When Coldplay remember their strengths, they wind up with their best material in years. “Jupiter” is a genuinely lovely ode to a woman discovering her affection for other women: It’s thoughtful in a way Coldplay haven’t been in a long time, the rare post-Ghost Stories song to successfully return to the intimacy of their early work. (“Don’t give up” means more when it’s sung to one person than to 80,000.) “Aeterna” sidelines lyrics for an ambient dance shuffle, as bassist Guy Berryman takes precedence over Martin’s digitally altered falsetto. With a backbeat lifted from jazz eccentric Louis Cole’s “Weird Part of the Night,” it’s the kind of stylistic detour that makes you wonder why they’re still recruiting the Chainsmokers to co-write a song called “GOOD FEELiNGS.”
That unpredictable quality control makes Coldplay frustrating to defend or dismiss—for every questionable choice, there’s a 6-minute nu-jazz vamp or classical prog-pop opus waiting around the corner. Only Coldplay would make a song called “🌈,” but only Coldplay would make it the record’s most beautiful and exploratory song, too. What starts as another “Fix You” retread gradually becomes blissful, as if Martin had been listening to Cocteau Twins and Sigur Rós while making Parachutes instead of Jeff Buckley. So it’s all the more aggravating when a song like “We Pray” fails to live up to its potential. Some of its choices are courageous: a feature from Palestinian Chilean artist Elyanna and a name-drop of the Iranian protest song “Baraye.” Burna Boy and Little Simz do their best with soulful guest appearances. But “We Pray” is once again padded out with “la la”s and simple sentiments, so overstuffed that there are two alternate versions with different verses. The production falls completely flat: There are Imagine Dragons songs with harder-hitting 808s.

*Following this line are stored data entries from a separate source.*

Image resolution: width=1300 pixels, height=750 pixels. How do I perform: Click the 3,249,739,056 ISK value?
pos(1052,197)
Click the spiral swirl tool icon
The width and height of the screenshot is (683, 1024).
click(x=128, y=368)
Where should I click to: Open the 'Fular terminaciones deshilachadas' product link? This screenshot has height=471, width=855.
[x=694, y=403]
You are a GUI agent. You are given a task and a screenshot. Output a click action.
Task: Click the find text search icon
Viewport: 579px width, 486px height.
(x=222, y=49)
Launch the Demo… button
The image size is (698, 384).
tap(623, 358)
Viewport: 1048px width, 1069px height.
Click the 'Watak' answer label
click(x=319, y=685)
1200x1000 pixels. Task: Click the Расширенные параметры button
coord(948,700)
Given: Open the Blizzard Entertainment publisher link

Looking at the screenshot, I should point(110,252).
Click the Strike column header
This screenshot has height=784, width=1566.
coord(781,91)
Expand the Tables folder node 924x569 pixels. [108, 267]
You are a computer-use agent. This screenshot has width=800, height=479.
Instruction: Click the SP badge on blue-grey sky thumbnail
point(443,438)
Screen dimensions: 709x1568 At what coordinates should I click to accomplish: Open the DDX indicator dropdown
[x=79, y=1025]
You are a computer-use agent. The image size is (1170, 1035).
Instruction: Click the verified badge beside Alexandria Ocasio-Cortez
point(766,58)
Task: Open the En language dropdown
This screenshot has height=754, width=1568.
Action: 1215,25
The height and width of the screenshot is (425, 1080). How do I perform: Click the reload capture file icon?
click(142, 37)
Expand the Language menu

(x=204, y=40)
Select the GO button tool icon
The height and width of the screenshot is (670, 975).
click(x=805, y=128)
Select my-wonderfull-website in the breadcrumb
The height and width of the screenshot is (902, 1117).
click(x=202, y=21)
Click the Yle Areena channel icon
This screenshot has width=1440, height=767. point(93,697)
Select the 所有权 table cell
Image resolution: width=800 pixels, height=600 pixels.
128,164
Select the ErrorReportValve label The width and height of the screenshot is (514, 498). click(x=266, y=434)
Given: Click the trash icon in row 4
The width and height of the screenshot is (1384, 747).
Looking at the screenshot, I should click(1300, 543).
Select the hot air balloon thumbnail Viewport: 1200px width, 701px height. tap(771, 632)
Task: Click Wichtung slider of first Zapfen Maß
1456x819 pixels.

At their best, Coldplay are capable of things no other act of their size can pull off. There’s just enough charm on Moon Music to demonstrate why they’ve lasted this long, why no misbegotten hip-hop exercise or clunky lyric can stop their reign. Another bonus track, “The Karate Kid,” is as good a plaintitive ballad as any they’ve written. The lyrics are still nonsense on paper, and it’s hard to know whether the song’s “Daniel” is an original character or the actual protagonist of The Karate Kid. But the specifics don’t matter: The song is a rare moment when Martin sits with a loved one’s pain instead of trying to fix it, and so the inevitable lines about making dreams come true feel earned. Or in the parlance of late-era Coldplay: They still remember that there’s 🌧️ before the 🌈.